What is required - Transcribe exactly the entries from the "Select Calibrate Motion Controls" line to the end, both included, minus pictures.

(Supplied data begins)

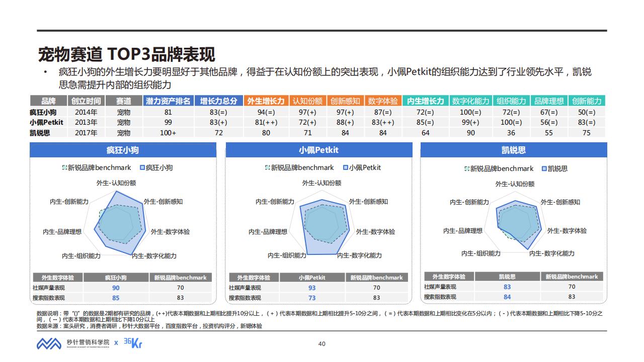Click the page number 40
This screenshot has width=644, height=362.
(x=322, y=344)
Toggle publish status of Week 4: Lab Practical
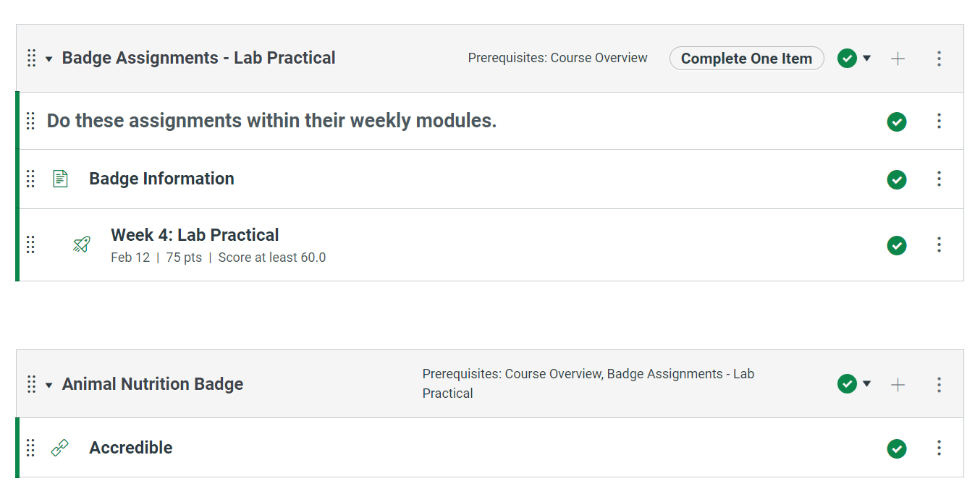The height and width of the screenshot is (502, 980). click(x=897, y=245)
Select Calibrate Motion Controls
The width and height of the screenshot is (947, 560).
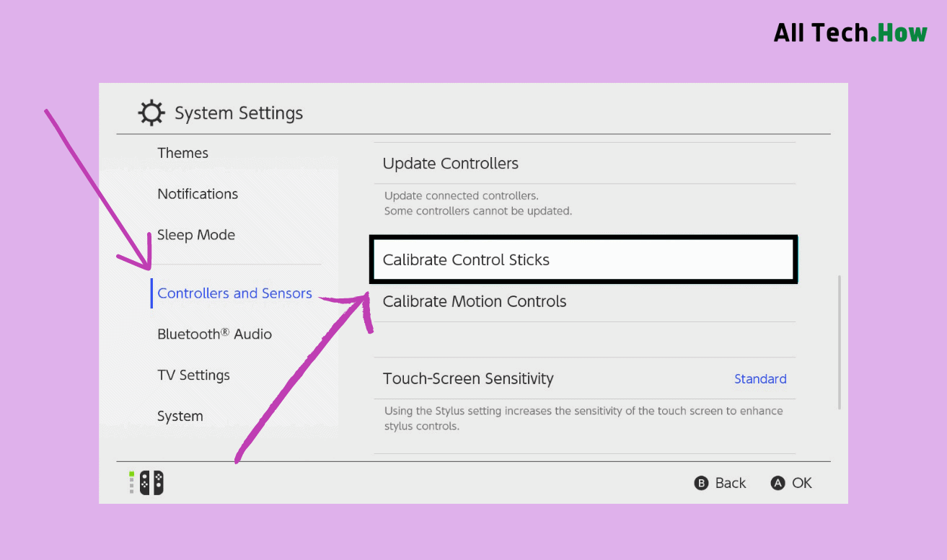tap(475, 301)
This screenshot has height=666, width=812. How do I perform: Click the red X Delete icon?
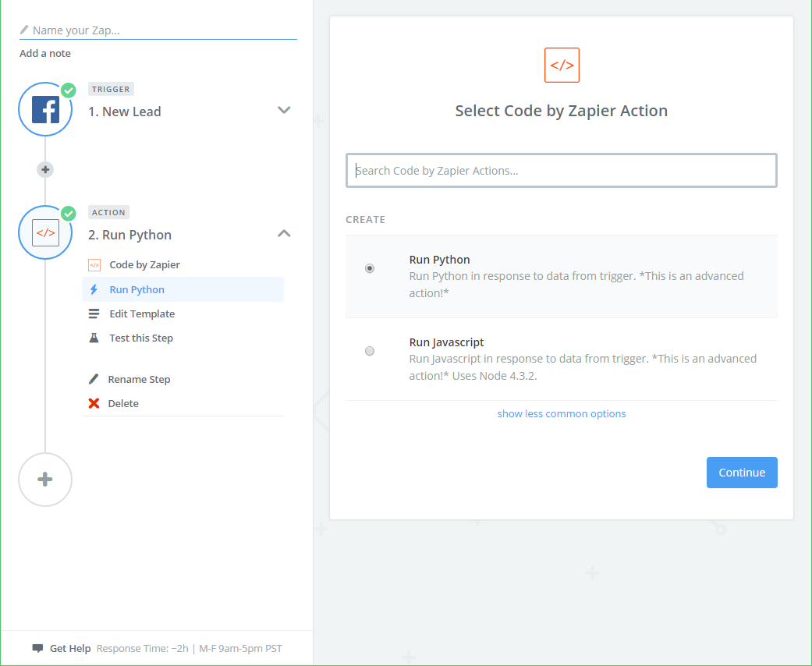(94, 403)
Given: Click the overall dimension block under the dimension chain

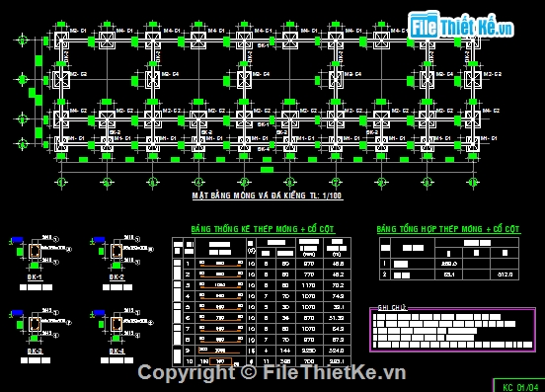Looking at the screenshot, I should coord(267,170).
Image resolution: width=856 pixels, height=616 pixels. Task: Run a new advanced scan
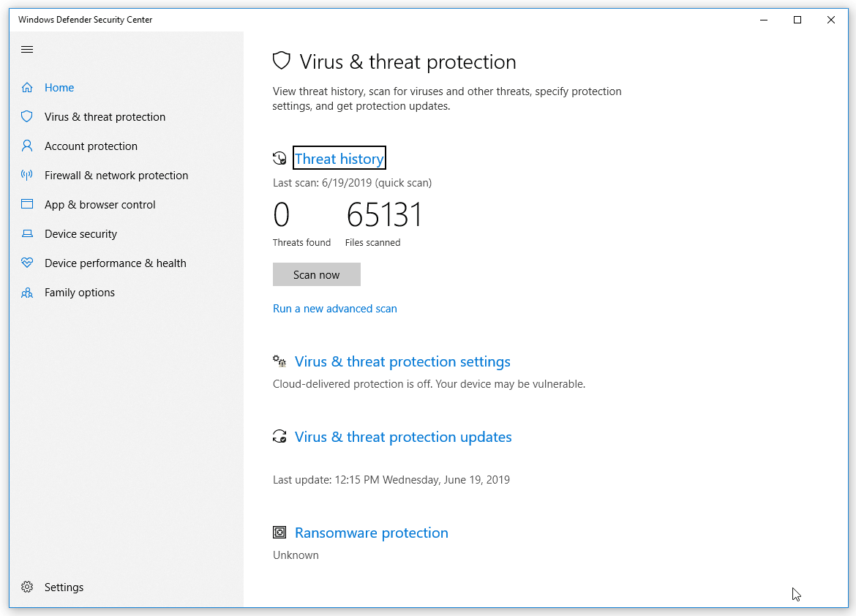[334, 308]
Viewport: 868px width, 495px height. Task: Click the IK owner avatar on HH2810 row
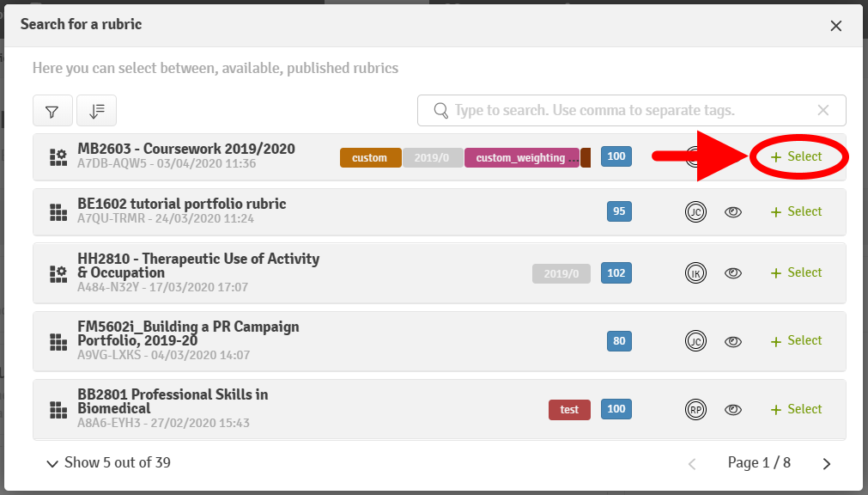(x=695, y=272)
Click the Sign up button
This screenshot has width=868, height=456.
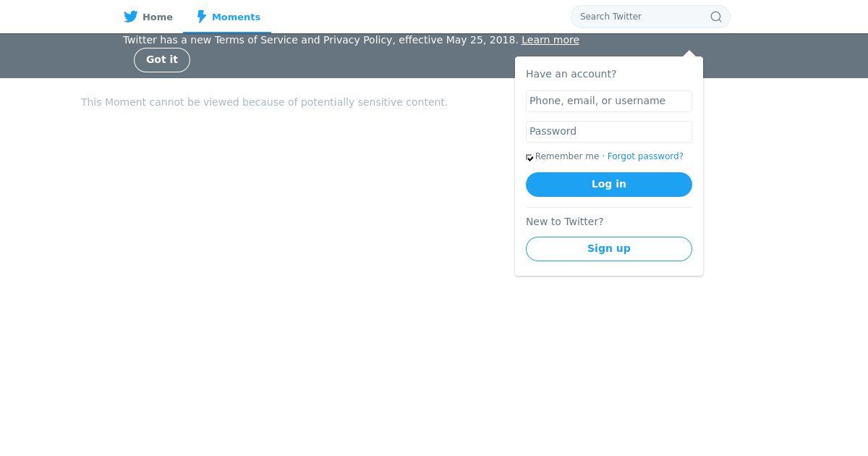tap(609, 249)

(Supplied data ends)

Task solution -
Select Calibrate Motion Controls
The width and height of the screenshot is (947, 560).
tap(475, 301)
This screenshot has height=666, width=812. How do I perform: Click the red X Delete icon?
(94, 403)
Given: Click the overall dimension block under the dimension chain

Looking at the screenshot, I should coord(267,170).
Image resolution: width=856 pixels, height=616 pixels. Task: Run a new advanced scan
[334, 308]
Viewport: 868px width, 495px height. Task: Click the IK owner avatar on HH2810 row
(x=695, y=272)
Click the Sign up button
This screenshot has width=868, height=456.
tap(609, 249)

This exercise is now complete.